⟨
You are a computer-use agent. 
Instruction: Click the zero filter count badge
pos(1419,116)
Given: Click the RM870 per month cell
⟩
⟨
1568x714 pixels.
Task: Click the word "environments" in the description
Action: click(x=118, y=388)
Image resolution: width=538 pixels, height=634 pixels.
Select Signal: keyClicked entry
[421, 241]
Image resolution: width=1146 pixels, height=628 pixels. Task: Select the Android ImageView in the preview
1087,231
⟩
- **DIRECTIONS FOR THIS TASK**:
Every line above from the line with "You are a computer-use agent." to the line with "Given: Click the RM870 per month cell", inclusive, must be returned exactly; no other line belongs in the reply.

- **RESPONSE**:
You are a computer-use agent. 
Instruction: Click the zero filter count badge
pos(1419,116)
Given: Click the RM870 per month cell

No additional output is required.